Chapter 1

Andrian Laurent’s reflection looked back at him with a dark, rueful smirk.

So much was painfully familiar: the black hair, the high cheekbones, the purple-blue eyes. A face he’d thought was so like his mother’s—a woman who’d been sweet and kind and gentle. A woman incapable of making a birth pact with a fallen sun god.

Andrian truly shouldn’t have been surprised.

When had anything in his life gone the way he’d wanted it to?

His reflection wavered, blurring slightly around the edges. It moved, and he moved with it, until it wasn’t just the reflection changing but his surroundings themselves.

Andrian was now in the corner of an unfamiliar room. A fireplace roared in a great stone hearth before a billowing canopied bed. His mirror-self stood in the room, too, beside the bed.

His stomach lurched, his heart giving a painful, hammered thump in his chest. He and his mirror were not alone.

Long, dark hair woven through with bits of gold. Sweeping expanses of tanned, glowing skin. Shimmering forest-green eyes, playful light dancing in the irises.

Mariah. Here. She wore only scraps of black lace, the sight of her enough to choke the air from his lungs, threatening to push him to his knees.

He tried desperately to lunge to her. To see if she was real, to bury his hands in the thickness of her tresses, to press his nose against the hollow of her throat, inhaling lungfuls of her cloying cedarwood and jasmine scent.

But he was rooted to the floor. Unable to move, unable to cry out, no matter how much he thrashed about and roared in agonized despair.

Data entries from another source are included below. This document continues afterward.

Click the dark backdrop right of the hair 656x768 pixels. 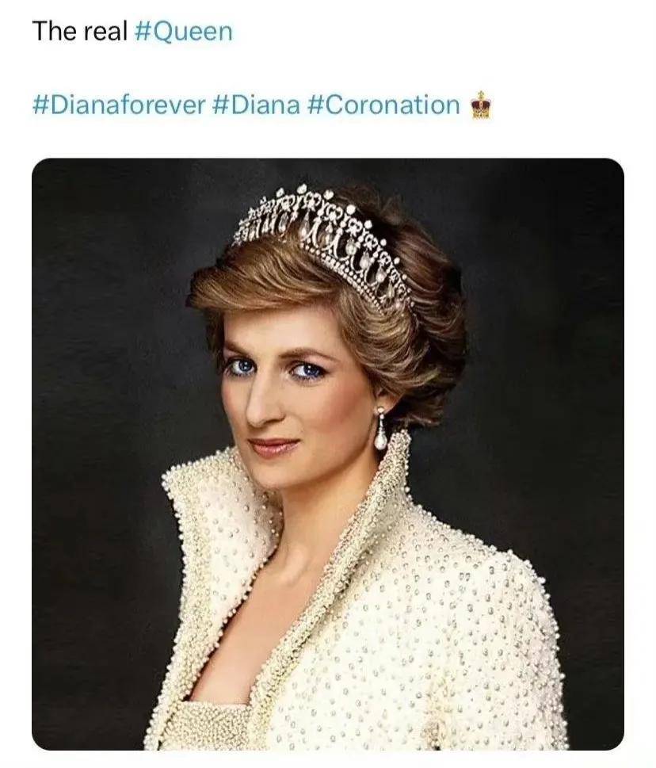point(543,343)
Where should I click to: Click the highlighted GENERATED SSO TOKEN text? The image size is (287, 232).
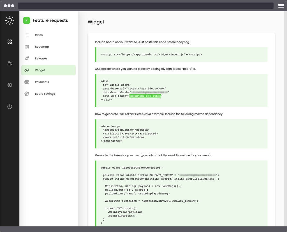(145, 96)
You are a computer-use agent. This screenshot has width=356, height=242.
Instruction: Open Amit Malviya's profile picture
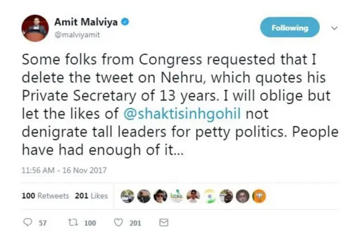pyautogui.click(x=34, y=28)
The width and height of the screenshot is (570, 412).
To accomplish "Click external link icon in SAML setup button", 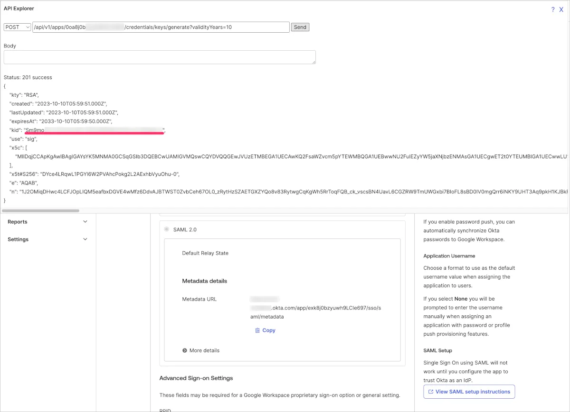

His mirror self, though, was not bound. He moved toward her, the figure that was him-but-not-him, recognizable smirk dancing across his lips.

Andrian’s heart skipped another beat when Mariah smiled back, giving the other him that playful grin he loved so much.

A memory, he thought. That’s what this was: a memory. Something that could be endured because he’d lived it, and it was his.

As he watched the scene and took in more of the room, though, he knew he was lying to himself.

This was no memory; or, at least, not one of his own. But it was undeniable that the girl was Mariah, and the other him was him.

So even though he knew he shouldn’t, Andrian couldn’t help but watch.

His mirror-self slid a hand possessively around Mariah’s neck. She went soft and pliant in his grip, long lashes fluttering closed with a whispered sigh. The other him swept his nose up her neck—just like the real him wanted desperately to do—and murmured something in her ear.

Something that made her smile widen and turn hungry.

“Whatever you want. Take it from me.”

Even from his corner, Andrian heard her throaty words.

The way she rasped them against his mirror-self’s temple, her hand sliding over his shoulder, nails tightening into his skin.

His real body shivered, remembering how it felt to be touched by her like that.

Like madness and lust and love and all the good he never deserved.

His mirror-self’s grip tightened, body tensing, as if he were a predator ready to pounce.

He dragged her off the edge of the bed in a blur of movement, spinning her around until she was wedged between him and the canopy banister.

Mariah’s eyes were still open, half-lidded and heavy, and even though she now faced the real Andrian in his corner, it was like she stared right through him.

As if the mirror-him behind her was the only reality, and he was subjected to being a bystander in his own life and happiness. Forced to watch but never experience.

His mirror-self brushed his mouth along the curve of her ear, down the column of her neck, across the sweep of her shoulder.

His hand slid down her body, across the glorious plane of her stomach.

Her weight had returned, the evidence of her time in Khento’s dungeons washed away.

No more hard edges and lines; only soft curves and smooth skin.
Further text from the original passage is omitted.